[Records]
+ + +
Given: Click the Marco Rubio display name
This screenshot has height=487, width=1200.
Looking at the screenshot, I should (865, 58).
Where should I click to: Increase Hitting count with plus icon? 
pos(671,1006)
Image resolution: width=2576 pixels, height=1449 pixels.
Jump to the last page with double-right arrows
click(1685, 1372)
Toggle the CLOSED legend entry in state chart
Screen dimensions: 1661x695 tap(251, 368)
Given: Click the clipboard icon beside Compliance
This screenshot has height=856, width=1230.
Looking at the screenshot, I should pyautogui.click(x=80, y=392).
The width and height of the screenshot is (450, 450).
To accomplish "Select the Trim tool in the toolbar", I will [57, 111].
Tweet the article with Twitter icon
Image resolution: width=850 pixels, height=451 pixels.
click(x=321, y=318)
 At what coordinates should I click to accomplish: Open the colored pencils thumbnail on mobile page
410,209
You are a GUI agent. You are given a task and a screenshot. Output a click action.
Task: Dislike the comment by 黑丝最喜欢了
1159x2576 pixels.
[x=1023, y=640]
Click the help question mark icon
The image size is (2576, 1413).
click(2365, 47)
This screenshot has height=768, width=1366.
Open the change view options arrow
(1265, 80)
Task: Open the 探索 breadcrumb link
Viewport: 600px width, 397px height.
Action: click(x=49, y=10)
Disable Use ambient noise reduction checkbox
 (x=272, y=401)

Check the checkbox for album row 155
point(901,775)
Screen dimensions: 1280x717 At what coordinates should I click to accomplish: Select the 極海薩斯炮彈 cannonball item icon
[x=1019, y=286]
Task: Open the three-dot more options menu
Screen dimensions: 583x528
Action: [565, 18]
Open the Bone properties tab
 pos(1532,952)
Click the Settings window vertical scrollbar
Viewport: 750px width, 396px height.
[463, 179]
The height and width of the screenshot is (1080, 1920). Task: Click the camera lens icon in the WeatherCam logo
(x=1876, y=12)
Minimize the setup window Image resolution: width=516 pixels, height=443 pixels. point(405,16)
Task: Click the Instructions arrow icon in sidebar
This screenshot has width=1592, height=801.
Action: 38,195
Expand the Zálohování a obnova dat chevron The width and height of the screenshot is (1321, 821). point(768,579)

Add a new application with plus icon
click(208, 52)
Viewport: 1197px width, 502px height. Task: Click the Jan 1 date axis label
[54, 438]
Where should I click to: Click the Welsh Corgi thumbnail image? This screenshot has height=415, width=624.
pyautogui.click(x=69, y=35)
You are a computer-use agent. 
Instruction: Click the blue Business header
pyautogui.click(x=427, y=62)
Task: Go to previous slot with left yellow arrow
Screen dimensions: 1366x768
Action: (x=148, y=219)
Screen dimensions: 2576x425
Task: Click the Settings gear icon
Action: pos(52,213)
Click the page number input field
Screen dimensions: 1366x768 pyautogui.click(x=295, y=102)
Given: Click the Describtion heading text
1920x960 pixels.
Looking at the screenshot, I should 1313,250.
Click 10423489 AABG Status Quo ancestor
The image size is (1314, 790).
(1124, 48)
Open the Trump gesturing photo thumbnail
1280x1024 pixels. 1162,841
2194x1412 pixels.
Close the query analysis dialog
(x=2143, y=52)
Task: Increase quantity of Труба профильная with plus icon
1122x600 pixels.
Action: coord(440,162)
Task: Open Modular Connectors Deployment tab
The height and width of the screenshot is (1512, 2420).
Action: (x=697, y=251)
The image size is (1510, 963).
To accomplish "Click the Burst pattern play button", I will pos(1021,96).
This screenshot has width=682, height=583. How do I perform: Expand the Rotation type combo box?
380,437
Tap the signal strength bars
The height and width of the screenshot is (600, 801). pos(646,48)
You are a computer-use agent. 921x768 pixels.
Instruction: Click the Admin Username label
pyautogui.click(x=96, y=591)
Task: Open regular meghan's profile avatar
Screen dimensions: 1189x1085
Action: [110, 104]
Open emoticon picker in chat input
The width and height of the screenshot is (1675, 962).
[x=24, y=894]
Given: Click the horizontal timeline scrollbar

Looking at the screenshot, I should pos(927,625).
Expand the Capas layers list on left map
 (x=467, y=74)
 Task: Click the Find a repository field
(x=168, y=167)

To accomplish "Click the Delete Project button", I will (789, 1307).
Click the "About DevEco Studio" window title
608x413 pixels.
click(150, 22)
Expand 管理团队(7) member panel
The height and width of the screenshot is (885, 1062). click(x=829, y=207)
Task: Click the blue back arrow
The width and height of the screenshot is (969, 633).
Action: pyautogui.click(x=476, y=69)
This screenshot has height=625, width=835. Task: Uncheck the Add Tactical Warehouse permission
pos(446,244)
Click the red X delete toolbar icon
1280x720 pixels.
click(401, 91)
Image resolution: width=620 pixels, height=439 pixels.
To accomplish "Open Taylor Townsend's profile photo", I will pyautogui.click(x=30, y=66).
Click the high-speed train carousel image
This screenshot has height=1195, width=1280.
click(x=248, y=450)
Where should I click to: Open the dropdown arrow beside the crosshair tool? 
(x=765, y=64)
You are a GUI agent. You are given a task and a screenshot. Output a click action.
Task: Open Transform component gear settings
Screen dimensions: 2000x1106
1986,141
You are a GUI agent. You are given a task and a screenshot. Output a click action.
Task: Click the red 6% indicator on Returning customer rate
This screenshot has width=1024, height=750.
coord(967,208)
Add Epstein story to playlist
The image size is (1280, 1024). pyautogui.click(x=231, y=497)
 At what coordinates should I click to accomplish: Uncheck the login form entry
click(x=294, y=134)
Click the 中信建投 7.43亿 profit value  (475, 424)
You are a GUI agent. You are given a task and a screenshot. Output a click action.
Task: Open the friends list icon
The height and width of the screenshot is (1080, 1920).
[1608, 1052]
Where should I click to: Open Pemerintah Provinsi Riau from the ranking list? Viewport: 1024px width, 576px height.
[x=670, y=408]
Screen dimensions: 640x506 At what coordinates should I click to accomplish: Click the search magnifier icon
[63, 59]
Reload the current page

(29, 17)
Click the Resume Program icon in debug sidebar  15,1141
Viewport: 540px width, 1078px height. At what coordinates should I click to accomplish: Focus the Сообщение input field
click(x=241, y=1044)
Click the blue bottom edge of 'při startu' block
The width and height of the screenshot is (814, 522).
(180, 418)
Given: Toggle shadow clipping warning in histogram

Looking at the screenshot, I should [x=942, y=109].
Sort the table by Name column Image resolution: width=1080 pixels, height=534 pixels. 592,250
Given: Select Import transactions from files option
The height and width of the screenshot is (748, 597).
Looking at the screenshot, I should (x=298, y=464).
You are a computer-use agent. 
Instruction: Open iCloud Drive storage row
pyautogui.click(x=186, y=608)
+ + +
Quote the records above line for line, with no changes.

Given: Click the Marco Rubio display name
This screenshot has height=487, width=1200.
Looking at the screenshot, I should (865, 58).
Where should I click to: Increase Hitting count with plus icon? 
pos(671,1006)
Image resolution: width=2576 pixels, height=1449 pixels.
Jump to the last page with double-right arrows
click(1685, 1372)
Toggle the CLOSED legend entry in state chart
Screen dimensions: 1661x695 tap(251, 368)
Given: Click the clipboard icon beside Compliance
This screenshot has height=856, width=1230.
Looking at the screenshot, I should pyautogui.click(x=80, y=392).
The width and height of the screenshot is (450, 450).
To accomplish "Select the Trim tool in the toolbar", I will [57, 111].
Tweet the article with Twitter icon
Image resolution: width=850 pixels, height=451 pixels.
click(x=321, y=318)
 At what coordinates should I click to accomplish: Open the colored pencils thumbnail on mobile page
410,209
You are a GUI agent. You are given a task and a screenshot. Output a click action.
Task: Dislike the comment by 黑丝最喜欢了
1159x2576 pixels.
[x=1023, y=640]
Click the help question mark icon
The image size is (2576, 1413).
click(2365, 47)
This screenshot has height=768, width=1366.
Open the change view options arrow
(1265, 80)
Task: Open the 探索 breadcrumb link
Viewport: 600px width, 397px height.
Action: click(x=49, y=10)
Disable Use ambient noise reduction checkbox
 (x=272, y=401)

Check the checkbox for album row 155
point(901,775)
Screen dimensions: 1280x717 At what coordinates should I click to accomplish: Select the 極海薩斯炮彈 cannonball item icon
[x=1019, y=286]
Task: Open the three-dot more options menu
Screen dimensions: 583x528
Action: [565, 18]
Open the Bone properties tab
 pos(1532,952)
Click the Settings window vertical scrollbar
Viewport: 750px width, 396px height.
[463, 179]
The height and width of the screenshot is (1080, 1920). Task: Click the camera lens icon in the WeatherCam logo
(x=1876, y=12)
Minimize the setup window Image resolution: width=516 pixels, height=443 pixels. point(405,16)
Task: Click the Instructions arrow icon in sidebar
This screenshot has width=1592, height=801.
Action: 38,195
Expand the Zálohování a obnova dat chevron The width and height of the screenshot is (1321, 821). point(768,579)

Add a new application with plus icon
click(208, 52)
Viewport: 1197px width, 502px height. Task: Click the Jan 1 date axis label
[54, 438]
Where should I click to: Click the Welsh Corgi thumbnail image? This screenshot has height=415, width=624.
pyautogui.click(x=69, y=35)
You are a computer-use agent. 
Instruction: Click the blue Business header
pyautogui.click(x=427, y=62)
Task: Go to previous slot with left yellow arrow
Screen dimensions: 1366x768
Action: (x=148, y=219)
Screen dimensions: 2576x425
Task: Click the Settings gear icon
Action: pos(52,213)
Click the page number input field
Screen dimensions: 1366x768 pyautogui.click(x=295, y=102)
Given: Click the Describtion heading text
1920x960 pixels.
Looking at the screenshot, I should 1313,250.
Click 10423489 AABG Status Quo ancestor
The image size is (1314, 790).
(1124, 48)
Open the Trump gesturing photo thumbnail
1280x1024 pixels. 1162,841
2194x1412 pixels.
Close the query analysis dialog
(x=2143, y=52)
Task: Increase quantity of Труба профильная with plus icon
1122x600 pixels.
Action: coord(440,162)
Task: Open Modular Connectors Deployment tab
The height and width of the screenshot is (1512, 2420).
Action: (x=697, y=251)
The image size is (1510, 963).
To accomplish "Click the Burst pattern play button", I will pos(1021,96).
This screenshot has width=682, height=583. How do I perform: Expand the Rotation type combo box?
380,437
Tap the signal strength bars
The height and width of the screenshot is (600, 801). pos(646,48)
You are a computer-use agent. 921x768 pixels.
Instruction: Click the Admin Username label
pyautogui.click(x=96, y=591)
Task: Open regular meghan's profile avatar
Screen dimensions: 1189x1085
Action: [110, 104]
Open emoticon picker in chat input
The width and height of the screenshot is (1675, 962).
[x=24, y=894]
Given: Click the horizontal timeline scrollbar

Looking at the screenshot, I should pos(927,625).
Expand the Capas layers list on left map
 (x=467, y=74)
 Task: Click the Find a repository field
(x=168, y=167)

To accomplish "Click the Delete Project button", I will (789, 1307).
Click the "About DevEco Studio" window title
608x413 pixels.
click(150, 22)
Expand 管理团队(7) member panel
The height and width of the screenshot is (885, 1062). click(x=829, y=207)
Task: Click the blue back arrow
The width and height of the screenshot is (969, 633).
Action: pyautogui.click(x=476, y=69)
This screenshot has height=625, width=835. Task: Uncheck the Add Tactical Warehouse permission
pos(446,244)
Click the red X delete toolbar icon
1280x720 pixels.
click(401, 91)
Image resolution: width=620 pixels, height=439 pixels.
To accomplish "Open Taylor Townsend's profile photo", I will pyautogui.click(x=30, y=66).
Click the high-speed train carousel image
This screenshot has height=1195, width=1280.
click(x=248, y=450)
Where should I click to: Open the dropdown arrow beside the crosshair tool? 
(x=765, y=64)
You are a GUI agent. You are given a task and a screenshot. Output a click action.
Task: Open Transform component gear settings
Screen dimensions: 2000x1106
1986,141
You are a GUI agent. You are given a task and a screenshot. Output a click action.
Task: Click the red 6% indicator on Returning customer rate
This screenshot has width=1024, height=750.
coord(967,208)
Add Epstein story to playlist
The image size is (1280, 1024). pyautogui.click(x=231, y=497)
 At what coordinates should I click to accomplish: Uncheck the login form entry
click(x=294, y=134)
Click the 中信建投 7.43亿 profit value  (475, 424)
You are a GUI agent. You are given a task and a screenshot. Output a click action.
Task: Open the friends list icon
The height and width of the screenshot is (1080, 1920).
[1608, 1052]
Where should I click to: Open Pemerintah Provinsi Riau from the ranking list? Viewport: 1024px width, 576px height.
[x=670, y=408]
Screen dimensions: 640x506 At what coordinates should I click to accomplish: Click the search magnifier icon
[63, 59]
Reload the current page

(29, 17)
Click the Resume Program icon in debug sidebar  15,1141
Viewport: 540px width, 1078px height. At what coordinates should I click to accomplish: Focus the Сообщение input field
click(x=241, y=1044)
Click the blue bottom edge of 'při startu' block
The width and height of the screenshot is (814, 522).
(180, 418)
Given: Toggle shadow clipping warning in histogram

Looking at the screenshot, I should [x=942, y=109].
Sort the table by Name column Image resolution: width=1080 pixels, height=534 pixels. 592,250
Given: Select Import transactions from files option
The height and width of the screenshot is (748, 597).
Looking at the screenshot, I should (x=298, y=464).
You are a computer-use agent. 
Instruction: Open iCloud Drive storage row
pyautogui.click(x=186, y=608)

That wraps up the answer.